In determining that Mr. Crook was not credible and had not shown himself entitled to the one-half support exception, the ALJ noted that Mr. Crook had no objective evidence to support his testimony, provided no proof of his expenses, and provided no explanation why his pension and his own Social Security benefits did not cover at least one-half of his expenses. Comparing Mr. Crook's application to his testimony, it appeared to the ALJ that Mr. Crook had contradicted himself or omitted relevant information at various times. The ALJ also indicated that it did not make sense that, even if Mr. Crook required extra funds beyond his pension and benefits, Mrs. Crook would provide such funds from her own pocket.
The ALJ fulfilled his duty of setting forth concrete reasons, supported by the record, for rejecting Mr. Crook's credibility. See id. Because the ALJ's reasons are generally supported by the record, we are compelled to accept them. Id.; Kepler v. Chater, 68 F.3d 387, 391 (10th Cir. 1995).(1)
Finally, Mr. Crook complains that he has not had the opportunity to appear before a judge. As stated above, the courts' review of SSA determinations is limited. See McNamar, 172 F.3d at 766. Such review is generally done using the record before the SSA, and, in this court's case, the record before the district court. Mr. Crook had the opportunity to present his arguments and evidence to the district court in writing. Under these circumstances, a hearing was not required, and there was no error in the district court's issuing its ruling without holding one.
Mr. Crook's motion to proceed in forma pauperis on appeal is GRANTED. The judgment of the district court is AFFIRMED.
Entered for the Court
Monroe G. McKay
*. This order and judgment is not binding precedent, except under the doctrines of law of the case, res judicata, and collateral estoppel. The court generally disfavors the citation of orders and judgments; nevertheless, an order and judgment may be cited under the terms and conditions of 10th Cir. R. 36.3.

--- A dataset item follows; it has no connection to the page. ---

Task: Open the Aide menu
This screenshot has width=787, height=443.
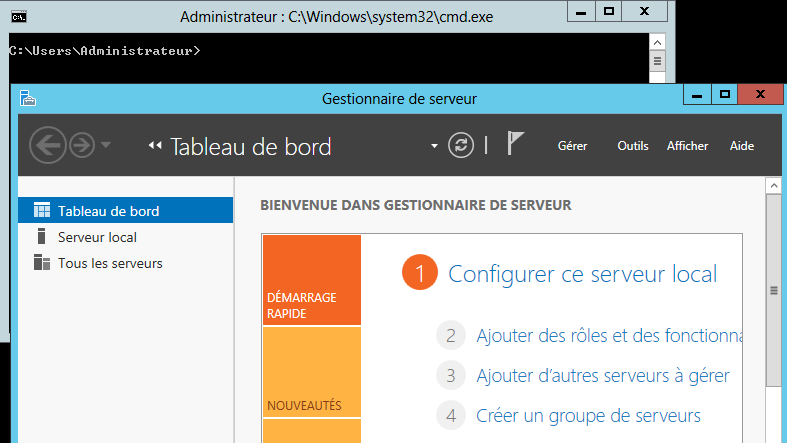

1. Moreover, even if the ALJ had found Mr. Crook credible, the record still provides substantial evidence to support a decision that Mr. Crook has not proved his entitlement to the one-half support exception. If Mr. Crook's expenses exceeded $16,000 in 1990, as he testified, Mrs. Crook would have had to contribute more than the $8,000 that he testified she gave him to provide at least one-half of his support. In addition, under the one-half support test, the SSA considers "any income which is available to you for your support whether or not that income is actually used for your ordinary living costs." 20 C.F.R § 404.366(b). To constitute one-half of Mr. Crook's support, then, Mrs. Crook's contributions had to equal or exceed the amounts of Mr. Crook's pension and benefits (or at least $14,400 per year, as the record indicates that Mr. Crook's pension alone was at least $1,200 per month), and the record does not support any inference of contributions of that level. Cf. Heberer v. Apfel, 24 F. Supp. 2d 998, 1001 (E.D. Mo. 1998) (holding that financial reports showed on their face that claimant's pension exceeded one-half of his support, and thus wife was not providing at least one-half of his support).